#### Recorded data ####

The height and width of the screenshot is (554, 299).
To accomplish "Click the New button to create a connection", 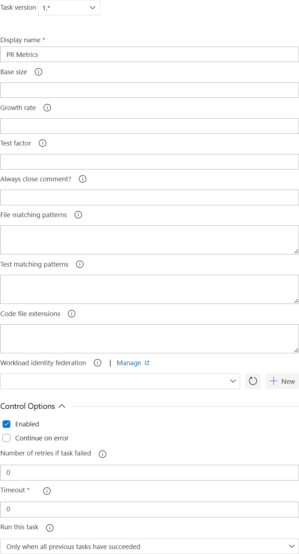I will (282, 381).
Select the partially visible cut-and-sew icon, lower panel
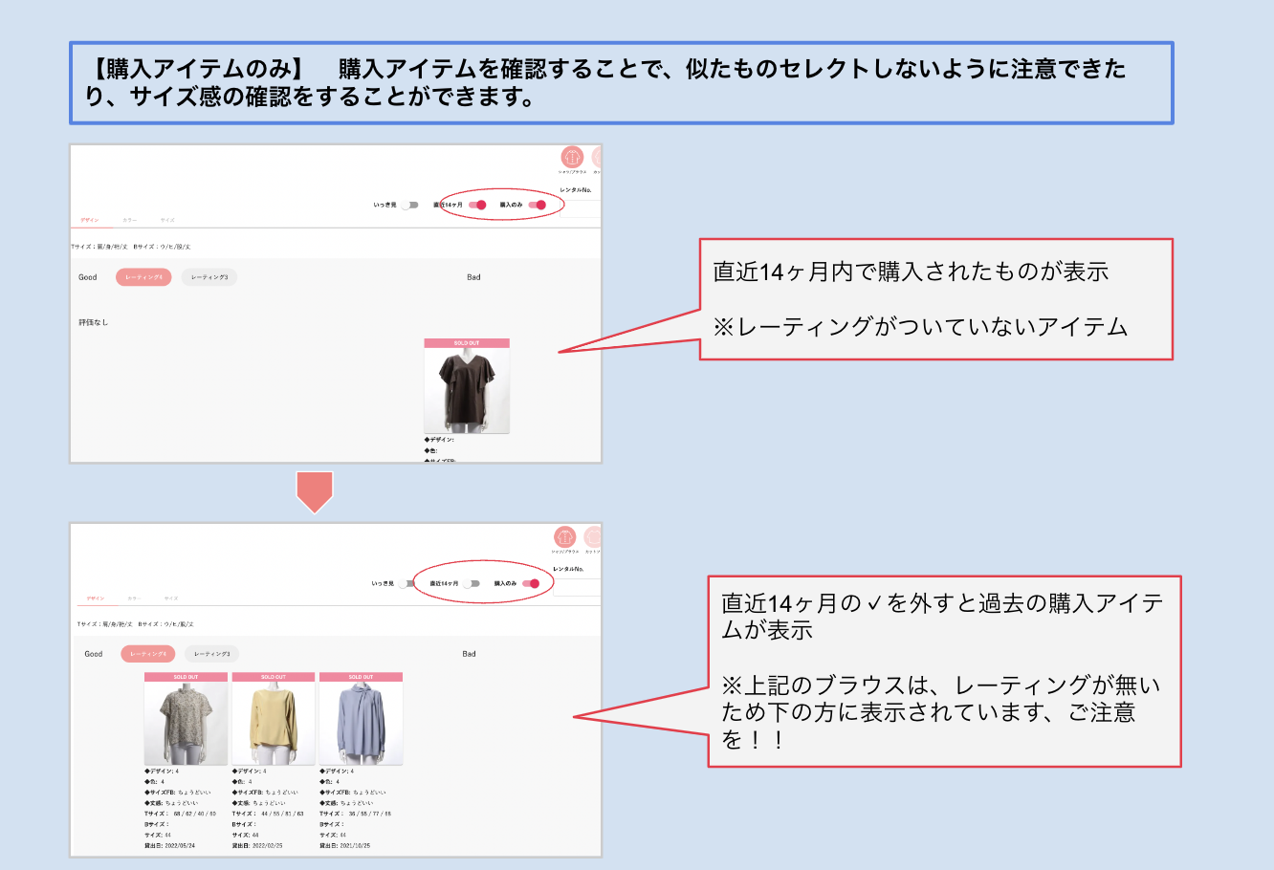The height and width of the screenshot is (870, 1274). (593, 536)
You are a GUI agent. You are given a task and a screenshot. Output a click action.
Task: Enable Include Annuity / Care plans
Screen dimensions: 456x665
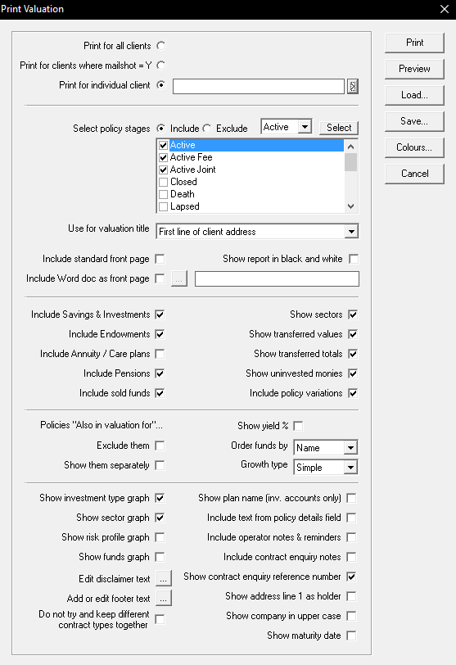click(x=160, y=354)
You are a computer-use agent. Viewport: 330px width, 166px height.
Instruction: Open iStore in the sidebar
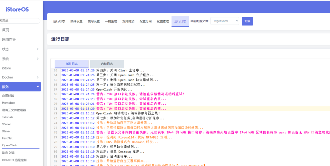[x=6, y=68]
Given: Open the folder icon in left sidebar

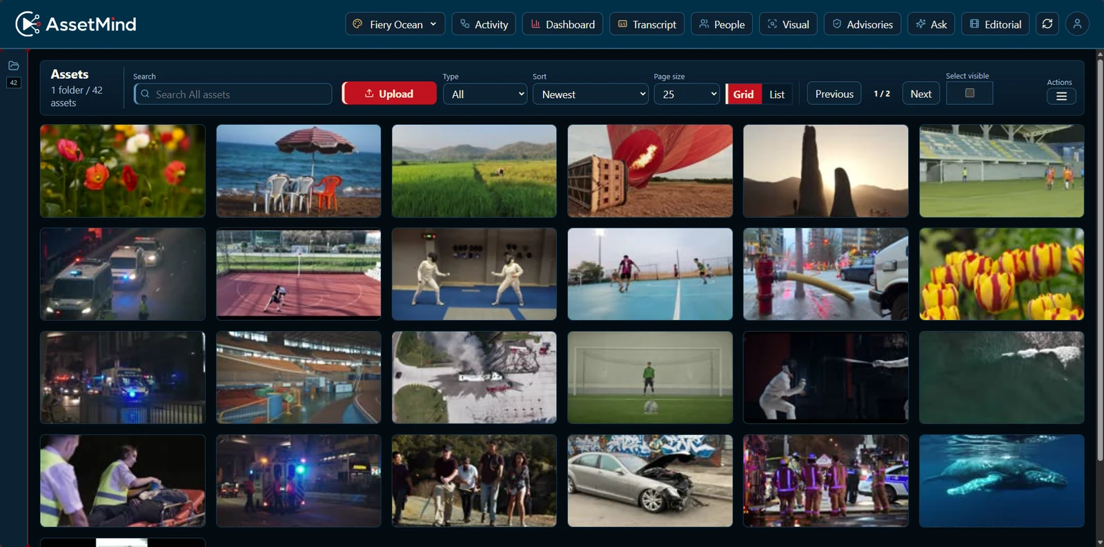Looking at the screenshot, I should coord(14,66).
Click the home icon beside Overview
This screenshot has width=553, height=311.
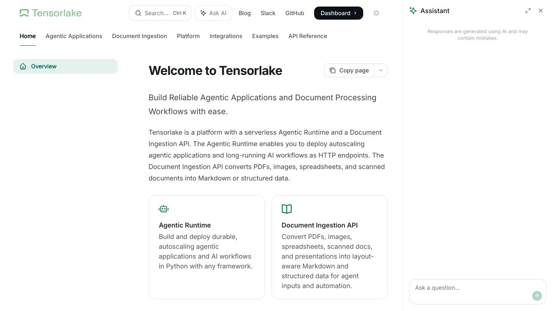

####

Exercise description =>
Please retype, exactly and only, the lines from the one holding "Given: Open the folder icon in left sidebar" to the end of the entries, both ends included, without any pictures.

Written solution =>
Given: Open the folder icon in left sidebar

Looking at the screenshot, I should coord(14,66).
Click the home icon beside Overview
This screenshot has width=553, height=311.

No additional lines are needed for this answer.